- **REQUIREMENT**
Reproduce the rows below verbatim, beginning with the line that contains "The height and width of the screenshot is (478, 538)." and ending with the final row.

- **AVAILABLE DATA**
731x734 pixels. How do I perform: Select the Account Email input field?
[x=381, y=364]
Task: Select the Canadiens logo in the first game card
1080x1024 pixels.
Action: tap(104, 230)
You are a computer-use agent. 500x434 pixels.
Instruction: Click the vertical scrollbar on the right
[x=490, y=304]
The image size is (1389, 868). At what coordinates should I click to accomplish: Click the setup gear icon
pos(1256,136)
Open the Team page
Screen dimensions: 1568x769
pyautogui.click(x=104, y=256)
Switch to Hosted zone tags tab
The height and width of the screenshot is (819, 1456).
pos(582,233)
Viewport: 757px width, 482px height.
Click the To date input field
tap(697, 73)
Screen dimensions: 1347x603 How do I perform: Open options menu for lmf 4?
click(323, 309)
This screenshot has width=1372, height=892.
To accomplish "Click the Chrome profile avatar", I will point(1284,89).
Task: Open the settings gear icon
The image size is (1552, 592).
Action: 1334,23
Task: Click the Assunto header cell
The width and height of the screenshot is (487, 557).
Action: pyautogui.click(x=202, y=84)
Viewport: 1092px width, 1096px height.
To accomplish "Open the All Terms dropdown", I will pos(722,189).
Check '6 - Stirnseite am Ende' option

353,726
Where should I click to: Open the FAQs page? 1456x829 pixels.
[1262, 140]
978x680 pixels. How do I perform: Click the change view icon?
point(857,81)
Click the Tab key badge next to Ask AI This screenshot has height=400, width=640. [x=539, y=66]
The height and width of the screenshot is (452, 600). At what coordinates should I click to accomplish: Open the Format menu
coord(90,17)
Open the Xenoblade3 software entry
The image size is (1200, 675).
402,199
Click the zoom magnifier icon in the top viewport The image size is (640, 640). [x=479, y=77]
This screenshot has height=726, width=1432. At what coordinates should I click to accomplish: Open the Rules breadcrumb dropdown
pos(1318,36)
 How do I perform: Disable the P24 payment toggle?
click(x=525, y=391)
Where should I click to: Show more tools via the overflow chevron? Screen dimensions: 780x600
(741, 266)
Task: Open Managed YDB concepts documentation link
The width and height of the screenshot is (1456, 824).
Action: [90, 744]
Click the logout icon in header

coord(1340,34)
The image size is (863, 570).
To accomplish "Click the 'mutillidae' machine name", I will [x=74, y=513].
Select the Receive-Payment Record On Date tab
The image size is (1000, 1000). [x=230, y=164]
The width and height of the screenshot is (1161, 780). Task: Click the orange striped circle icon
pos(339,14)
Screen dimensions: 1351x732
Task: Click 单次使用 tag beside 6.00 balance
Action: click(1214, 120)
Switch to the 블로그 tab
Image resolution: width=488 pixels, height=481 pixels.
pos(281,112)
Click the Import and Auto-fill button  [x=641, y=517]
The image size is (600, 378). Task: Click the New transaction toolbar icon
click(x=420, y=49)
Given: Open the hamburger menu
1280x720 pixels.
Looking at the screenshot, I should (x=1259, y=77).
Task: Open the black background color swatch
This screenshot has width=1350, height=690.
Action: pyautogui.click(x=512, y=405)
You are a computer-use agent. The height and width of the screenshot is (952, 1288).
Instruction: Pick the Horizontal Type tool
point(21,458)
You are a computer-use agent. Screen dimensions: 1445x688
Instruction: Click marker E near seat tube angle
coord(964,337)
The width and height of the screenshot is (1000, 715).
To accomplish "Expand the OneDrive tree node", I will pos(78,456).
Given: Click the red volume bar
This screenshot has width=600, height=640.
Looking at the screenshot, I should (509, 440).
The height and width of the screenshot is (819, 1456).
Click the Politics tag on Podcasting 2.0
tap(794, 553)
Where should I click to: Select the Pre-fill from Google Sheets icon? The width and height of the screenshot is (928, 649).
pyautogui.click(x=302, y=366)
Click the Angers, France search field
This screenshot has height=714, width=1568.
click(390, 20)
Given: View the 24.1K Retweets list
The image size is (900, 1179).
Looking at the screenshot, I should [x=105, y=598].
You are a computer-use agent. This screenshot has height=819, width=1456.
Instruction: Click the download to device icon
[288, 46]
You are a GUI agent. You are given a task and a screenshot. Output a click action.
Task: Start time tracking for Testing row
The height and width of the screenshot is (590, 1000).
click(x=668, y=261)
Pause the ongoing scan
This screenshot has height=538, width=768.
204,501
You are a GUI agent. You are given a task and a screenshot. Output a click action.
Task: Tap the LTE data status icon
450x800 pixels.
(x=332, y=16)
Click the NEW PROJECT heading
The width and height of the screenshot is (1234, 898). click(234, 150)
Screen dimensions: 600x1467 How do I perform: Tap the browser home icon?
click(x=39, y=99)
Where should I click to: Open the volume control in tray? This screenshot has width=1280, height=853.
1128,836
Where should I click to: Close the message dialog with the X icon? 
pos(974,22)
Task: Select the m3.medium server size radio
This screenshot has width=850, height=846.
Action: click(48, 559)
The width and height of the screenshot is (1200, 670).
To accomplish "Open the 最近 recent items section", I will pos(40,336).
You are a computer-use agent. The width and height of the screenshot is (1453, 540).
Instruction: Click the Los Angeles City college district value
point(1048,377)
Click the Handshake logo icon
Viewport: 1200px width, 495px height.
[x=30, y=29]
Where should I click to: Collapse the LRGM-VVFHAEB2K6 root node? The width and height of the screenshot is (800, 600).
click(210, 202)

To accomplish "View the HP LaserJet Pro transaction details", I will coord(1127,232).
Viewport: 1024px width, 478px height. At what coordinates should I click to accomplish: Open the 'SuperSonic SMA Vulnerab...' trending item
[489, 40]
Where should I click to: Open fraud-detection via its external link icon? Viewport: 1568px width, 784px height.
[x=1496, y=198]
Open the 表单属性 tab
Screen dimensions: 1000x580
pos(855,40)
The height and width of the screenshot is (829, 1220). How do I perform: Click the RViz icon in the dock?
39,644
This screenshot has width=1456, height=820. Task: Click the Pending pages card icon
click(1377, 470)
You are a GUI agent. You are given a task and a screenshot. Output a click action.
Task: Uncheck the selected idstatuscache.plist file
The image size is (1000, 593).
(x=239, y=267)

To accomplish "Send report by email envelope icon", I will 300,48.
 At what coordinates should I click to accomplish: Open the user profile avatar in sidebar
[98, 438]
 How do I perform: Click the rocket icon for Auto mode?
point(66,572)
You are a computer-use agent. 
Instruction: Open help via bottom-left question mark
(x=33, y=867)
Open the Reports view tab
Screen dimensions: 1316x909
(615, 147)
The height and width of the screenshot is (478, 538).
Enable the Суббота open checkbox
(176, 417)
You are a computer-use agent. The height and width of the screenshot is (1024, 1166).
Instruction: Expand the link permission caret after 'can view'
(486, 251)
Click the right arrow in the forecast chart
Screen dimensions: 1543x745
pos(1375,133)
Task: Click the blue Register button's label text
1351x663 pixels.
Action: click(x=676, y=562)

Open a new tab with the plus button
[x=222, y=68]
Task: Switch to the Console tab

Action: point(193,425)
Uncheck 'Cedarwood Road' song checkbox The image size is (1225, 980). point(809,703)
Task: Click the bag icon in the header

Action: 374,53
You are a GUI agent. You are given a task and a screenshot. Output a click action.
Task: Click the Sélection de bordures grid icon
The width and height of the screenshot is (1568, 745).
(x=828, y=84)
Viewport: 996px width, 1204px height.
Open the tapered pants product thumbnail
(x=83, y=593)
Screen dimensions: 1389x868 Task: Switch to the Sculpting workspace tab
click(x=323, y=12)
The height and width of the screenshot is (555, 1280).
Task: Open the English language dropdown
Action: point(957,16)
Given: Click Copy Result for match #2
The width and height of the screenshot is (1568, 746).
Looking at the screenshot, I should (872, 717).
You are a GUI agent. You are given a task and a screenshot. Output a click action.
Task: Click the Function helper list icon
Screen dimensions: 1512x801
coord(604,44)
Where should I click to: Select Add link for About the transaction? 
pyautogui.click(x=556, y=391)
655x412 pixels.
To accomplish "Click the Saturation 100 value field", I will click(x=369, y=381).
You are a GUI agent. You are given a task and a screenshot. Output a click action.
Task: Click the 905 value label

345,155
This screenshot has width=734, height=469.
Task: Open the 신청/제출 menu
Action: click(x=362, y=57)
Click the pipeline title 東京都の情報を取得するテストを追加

- **SOLUTION TO THIS TASK**
The height and width of the screenshot is (478, 538).
Enable the Суббота open checkbox
(176, 417)
You are a computer-use agent. The height and width of the screenshot is (1024, 1166).
Instruction: Expand the link permission caret after 'can view'
(486, 251)
Click the right arrow in the forecast chart
Screen dimensions: 1543x745
pos(1375,133)
Task: Click the blue Register button's label text
1351x663 pixels.
Action: click(x=676, y=562)

Open a new tab with the plus button
[x=222, y=68]
Task: Switch to the Console tab

Action: point(193,425)
Uncheck 'Cedarwood Road' song checkbox The image size is (1225, 980). point(809,703)
Task: Click the bag icon in the header

Action: 374,53
You are a GUI agent. You are given a task and a screenshot. Output a click action.
Task: Click the Sélection de bordures grid icon
The width and height of the screenshot is (1568, 745).
(x=828, y=84)
Viewport: 996px width, 1204px height.
Open the tapered pants product thumbnail
(x=83, y=593)
Screen dimensions: 1389x868 Task: Switch to the Sculpting workspace tab
click(x=323, y=12)
The height and width of the screenshot is (555, 1280).
Task: Open the English language dropdown
Action: point(957,16)
Given: Click Copy Result for match #2
The width and height of the screenshot is (1568, 746).
Looking at the screenshot, I should (872, 717).
You are a GUI agent. You are given a task and a screenshot. Output a click action.
Task: Click the Function helper list icon
Screen dimensions: 1512x801
coord(604,44)
Where should I click to: Select Add link for About the transaction? 
pyautogui.click(x=556, y=391)
655x412 pixels.
To accomplish "Click the Saturation 100 value field", I will click(x=369, y=381).
You are a GUI agent. You are given a task and a screenshot. Output a click action.
Task: Click the 905 value label

345,155
This screenshot has width=734, height=469.
Task: Open the 신청/제출 menu
Action: click(x=362, y=57)
Click the pipeline title 東京都の情報を取得するテストを追加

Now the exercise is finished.